La pena de muerte en la cruz era un tipo de ejecución muy extendida entre varios pueblos de la Antigüedad. Fue siempre un castigo para delitos de orden político y militar y, entre los romanos, se ejercía especialmente sobre gente humilde como esclavos, criminales y rebeldes de provincias. Se llevaba a cabo a la vista de todo el mundo, como forma de disuasión. Además de clavar o colgar al reo al madero y romperle las piernas, solía ir acompañada de varias formas de tortura, como los azotes. Quienes la padecían solían quedar insepultos, a modo de escarnio y deshonra para él y sus familiares; y muchos acababan siendo devorados por animales necrófagos.
Sí esta persona o sus familiares tenían influencias, lo raro sería crucificarle, pues de ninguna manera podían obtener el cadáver para ser enterrado. Los guardias vigilaban el cuerpo del reo hasta que moría, para que se lo comiesen los cuervos, los perros u otros carroñeros. La consecuencia de esta pena, era la muerte sin sepultura. De tantos miles de crucificados que hubo en el pasado, sólo se ha encontrado los restos de uno.
Flavio Josefo, en su libro Antigüedades de los judíos, narra un hecho vivido tras la ejecución de varios rebeldes de Judea: «Cuando… vi a muchos prisioneros crucificados y reconocí a tres que me eran muy allegados, me dolió el alma y, acercándome a Tito, se lo dije llorando. Él ordenó inmediatamente que fueran descolgados y que se les procuraran los mayores cuidados para su total restablecimiento; dos de ellos murieron estando aún convalecientes, pero el tercero sobrevivió.»
En este relato se nos confirma, que algunas excepciones hubieron y, probablemente, algunos pudieron sobrevivir a la cruel experiencia —aunque no fuese la norma—. La tradición cristiana (para dar un entierro digno a su Ungido) sostiene que después de la crucifixión de Yeshua-Jesús —coincidiendo con la víspera del Shabat y durante la celebración de la Pascua judía— uno de sus seguidores (que pertenecía al Sanedrín y, por ende, tenía bastante influencia) hizo recoger el cuerpo para meterle en un sepulcro, y del que días después el muerto salió, por lo que se puede deducir que no debió entonces morir en la cruz (sí este hombre llegó a existir). En aquellos tiempos, el prefecto romano de turno debió haber obligado, en varios casos, a sus soldados a bajar los cuerpos de los reos y enterrarlos, para no enemistarse con las autoridades judías y colaboracionistas, respetado así la norma que viene en el Deuteronomio de descolgar el cuerpo de los criminales antes de la noche.

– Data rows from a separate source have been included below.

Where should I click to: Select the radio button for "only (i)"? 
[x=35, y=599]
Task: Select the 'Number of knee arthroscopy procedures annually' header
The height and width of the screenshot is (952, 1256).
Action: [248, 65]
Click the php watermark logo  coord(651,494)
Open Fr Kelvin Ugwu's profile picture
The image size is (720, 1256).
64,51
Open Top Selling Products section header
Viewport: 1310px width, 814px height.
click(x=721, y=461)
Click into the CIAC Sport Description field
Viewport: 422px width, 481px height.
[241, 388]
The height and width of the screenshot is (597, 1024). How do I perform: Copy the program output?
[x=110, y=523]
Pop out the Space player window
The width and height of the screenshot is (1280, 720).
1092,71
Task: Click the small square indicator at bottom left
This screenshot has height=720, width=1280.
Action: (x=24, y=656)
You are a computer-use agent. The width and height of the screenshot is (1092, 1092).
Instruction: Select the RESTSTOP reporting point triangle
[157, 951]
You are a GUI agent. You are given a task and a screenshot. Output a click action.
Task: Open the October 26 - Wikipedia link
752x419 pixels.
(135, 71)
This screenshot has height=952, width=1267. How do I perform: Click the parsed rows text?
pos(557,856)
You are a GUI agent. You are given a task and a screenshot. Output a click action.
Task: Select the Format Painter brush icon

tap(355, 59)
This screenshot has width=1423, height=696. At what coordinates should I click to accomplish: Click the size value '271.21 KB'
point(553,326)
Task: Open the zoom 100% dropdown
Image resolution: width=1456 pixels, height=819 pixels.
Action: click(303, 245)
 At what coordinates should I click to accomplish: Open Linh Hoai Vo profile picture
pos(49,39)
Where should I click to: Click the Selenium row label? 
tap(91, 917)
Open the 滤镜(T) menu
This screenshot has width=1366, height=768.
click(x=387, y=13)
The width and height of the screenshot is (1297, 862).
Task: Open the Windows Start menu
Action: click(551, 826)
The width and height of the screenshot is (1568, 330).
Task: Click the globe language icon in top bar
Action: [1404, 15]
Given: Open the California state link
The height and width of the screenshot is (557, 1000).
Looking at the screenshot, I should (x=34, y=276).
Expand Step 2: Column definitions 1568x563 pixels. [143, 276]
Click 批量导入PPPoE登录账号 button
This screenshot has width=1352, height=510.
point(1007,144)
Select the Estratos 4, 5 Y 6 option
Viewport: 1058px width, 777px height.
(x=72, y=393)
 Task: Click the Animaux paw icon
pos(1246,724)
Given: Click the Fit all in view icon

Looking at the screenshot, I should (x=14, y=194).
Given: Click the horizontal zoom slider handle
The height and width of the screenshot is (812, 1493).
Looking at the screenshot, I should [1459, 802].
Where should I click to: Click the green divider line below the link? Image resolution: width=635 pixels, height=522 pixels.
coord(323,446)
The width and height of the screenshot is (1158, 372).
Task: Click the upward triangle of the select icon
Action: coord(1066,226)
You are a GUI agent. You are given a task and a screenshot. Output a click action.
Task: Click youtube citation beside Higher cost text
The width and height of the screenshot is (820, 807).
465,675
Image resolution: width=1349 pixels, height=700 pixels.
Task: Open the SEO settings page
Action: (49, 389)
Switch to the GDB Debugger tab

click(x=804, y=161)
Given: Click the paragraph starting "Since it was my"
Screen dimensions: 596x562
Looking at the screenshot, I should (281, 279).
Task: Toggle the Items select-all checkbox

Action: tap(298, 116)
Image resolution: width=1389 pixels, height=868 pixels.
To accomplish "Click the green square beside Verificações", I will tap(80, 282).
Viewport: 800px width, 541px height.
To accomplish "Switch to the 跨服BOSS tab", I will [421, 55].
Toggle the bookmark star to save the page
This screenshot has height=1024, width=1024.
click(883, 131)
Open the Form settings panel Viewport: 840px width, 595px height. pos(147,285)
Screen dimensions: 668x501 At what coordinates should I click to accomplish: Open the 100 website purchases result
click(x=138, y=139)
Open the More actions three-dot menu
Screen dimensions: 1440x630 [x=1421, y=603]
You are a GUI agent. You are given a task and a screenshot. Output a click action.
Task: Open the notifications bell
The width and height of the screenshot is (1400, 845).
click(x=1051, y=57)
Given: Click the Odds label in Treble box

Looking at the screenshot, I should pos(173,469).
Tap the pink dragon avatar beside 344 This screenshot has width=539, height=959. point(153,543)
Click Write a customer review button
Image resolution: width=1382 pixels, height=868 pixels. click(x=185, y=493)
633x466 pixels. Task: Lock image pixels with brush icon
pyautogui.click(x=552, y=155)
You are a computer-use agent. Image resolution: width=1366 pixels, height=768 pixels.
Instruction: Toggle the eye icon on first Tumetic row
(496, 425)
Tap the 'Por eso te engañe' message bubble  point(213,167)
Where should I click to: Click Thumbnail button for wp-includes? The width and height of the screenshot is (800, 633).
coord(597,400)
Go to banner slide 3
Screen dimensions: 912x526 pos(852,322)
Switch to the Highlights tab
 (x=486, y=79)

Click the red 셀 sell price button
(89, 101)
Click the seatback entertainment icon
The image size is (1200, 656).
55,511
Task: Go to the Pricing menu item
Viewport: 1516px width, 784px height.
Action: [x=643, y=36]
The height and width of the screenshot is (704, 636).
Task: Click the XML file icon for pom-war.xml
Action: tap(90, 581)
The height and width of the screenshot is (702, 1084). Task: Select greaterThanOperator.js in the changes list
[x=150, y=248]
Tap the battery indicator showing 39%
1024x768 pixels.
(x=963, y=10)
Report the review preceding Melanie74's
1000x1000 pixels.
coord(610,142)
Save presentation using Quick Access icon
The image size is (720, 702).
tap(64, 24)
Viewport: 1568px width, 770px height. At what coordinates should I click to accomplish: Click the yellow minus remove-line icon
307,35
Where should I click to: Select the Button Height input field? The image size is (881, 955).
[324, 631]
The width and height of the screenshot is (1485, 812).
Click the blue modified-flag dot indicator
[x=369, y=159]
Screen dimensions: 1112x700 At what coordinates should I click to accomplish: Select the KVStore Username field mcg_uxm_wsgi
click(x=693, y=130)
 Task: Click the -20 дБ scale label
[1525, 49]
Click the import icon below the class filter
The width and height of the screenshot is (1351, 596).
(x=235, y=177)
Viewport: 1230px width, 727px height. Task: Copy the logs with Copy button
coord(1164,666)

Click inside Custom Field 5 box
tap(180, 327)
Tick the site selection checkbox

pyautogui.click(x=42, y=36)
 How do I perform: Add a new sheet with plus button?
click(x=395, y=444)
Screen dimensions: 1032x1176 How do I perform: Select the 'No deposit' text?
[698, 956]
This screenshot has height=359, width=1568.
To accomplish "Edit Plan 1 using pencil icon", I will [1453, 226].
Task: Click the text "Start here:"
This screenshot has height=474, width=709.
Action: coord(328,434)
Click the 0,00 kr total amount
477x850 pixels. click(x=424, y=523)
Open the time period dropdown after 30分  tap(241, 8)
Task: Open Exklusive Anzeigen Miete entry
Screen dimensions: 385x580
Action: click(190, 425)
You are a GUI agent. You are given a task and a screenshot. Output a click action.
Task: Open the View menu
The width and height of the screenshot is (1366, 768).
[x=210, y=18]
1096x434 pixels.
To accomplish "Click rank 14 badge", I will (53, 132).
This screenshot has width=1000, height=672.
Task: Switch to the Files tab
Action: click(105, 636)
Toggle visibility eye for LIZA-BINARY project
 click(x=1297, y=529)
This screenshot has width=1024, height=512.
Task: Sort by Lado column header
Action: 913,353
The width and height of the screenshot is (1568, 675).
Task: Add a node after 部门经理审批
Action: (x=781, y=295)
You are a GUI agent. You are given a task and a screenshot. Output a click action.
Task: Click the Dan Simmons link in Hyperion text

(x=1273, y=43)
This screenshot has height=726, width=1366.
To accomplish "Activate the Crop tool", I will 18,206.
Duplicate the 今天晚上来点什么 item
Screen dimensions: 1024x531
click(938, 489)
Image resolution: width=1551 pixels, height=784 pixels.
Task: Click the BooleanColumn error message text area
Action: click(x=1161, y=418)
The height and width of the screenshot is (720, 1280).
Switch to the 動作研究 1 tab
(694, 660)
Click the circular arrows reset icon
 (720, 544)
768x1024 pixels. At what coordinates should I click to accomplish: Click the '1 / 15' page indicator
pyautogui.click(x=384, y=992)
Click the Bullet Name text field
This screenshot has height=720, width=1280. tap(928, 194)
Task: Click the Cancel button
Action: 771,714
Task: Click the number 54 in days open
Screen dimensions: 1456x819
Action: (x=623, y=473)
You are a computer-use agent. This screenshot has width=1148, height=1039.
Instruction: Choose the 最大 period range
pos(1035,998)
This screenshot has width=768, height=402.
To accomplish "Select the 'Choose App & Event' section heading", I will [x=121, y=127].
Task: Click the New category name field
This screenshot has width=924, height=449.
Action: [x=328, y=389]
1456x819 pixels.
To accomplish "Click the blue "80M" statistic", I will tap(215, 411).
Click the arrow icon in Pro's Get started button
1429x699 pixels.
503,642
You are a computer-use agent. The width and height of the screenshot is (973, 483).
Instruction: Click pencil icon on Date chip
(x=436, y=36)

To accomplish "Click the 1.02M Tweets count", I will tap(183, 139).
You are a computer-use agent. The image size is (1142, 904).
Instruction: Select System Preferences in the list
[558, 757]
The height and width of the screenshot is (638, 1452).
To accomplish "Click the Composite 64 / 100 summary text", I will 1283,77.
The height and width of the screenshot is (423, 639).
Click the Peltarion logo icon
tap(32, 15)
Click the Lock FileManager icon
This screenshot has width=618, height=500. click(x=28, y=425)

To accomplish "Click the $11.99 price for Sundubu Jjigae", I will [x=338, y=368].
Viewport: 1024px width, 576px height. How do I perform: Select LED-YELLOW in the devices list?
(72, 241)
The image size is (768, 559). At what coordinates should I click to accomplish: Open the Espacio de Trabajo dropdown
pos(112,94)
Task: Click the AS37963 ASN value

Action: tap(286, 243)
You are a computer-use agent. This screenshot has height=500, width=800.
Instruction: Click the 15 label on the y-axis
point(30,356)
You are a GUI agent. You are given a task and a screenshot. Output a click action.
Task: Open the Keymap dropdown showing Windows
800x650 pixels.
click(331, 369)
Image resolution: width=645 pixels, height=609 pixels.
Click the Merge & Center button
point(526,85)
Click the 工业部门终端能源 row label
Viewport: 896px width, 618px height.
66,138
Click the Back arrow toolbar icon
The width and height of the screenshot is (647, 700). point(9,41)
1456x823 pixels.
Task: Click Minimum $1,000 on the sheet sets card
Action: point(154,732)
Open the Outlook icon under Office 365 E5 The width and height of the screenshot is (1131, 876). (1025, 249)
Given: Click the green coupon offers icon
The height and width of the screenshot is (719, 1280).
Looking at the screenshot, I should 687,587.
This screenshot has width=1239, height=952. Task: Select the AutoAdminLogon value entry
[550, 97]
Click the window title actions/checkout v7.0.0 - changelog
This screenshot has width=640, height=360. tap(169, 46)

Fernando de Orbaneja en su libro Jesús y María dice sobre este personaje histórico, real o ficticio: «Si pretendemos reconstruir históricamente la pasión y muerte de Jesús, nos encontramos con que es muy difícil separar la auténtica biografía de la teología interesada. Dice Crossan que en las investigaciones sobre el Jesús histórico se hace teología llamándola historia. Manuel Fraijó, teólogo cristiano, añade: “La ejecución del carpintero de Nazaret fue el menos importante de todos los acontecimientos de la historia romana de aquellos decenios para todos los que oficialmente tomaron parte en ellos.” Y así debió de ser, pues ningún historiador independiente de la época, ni posterior, narra la pasión y muerte de Jesús.»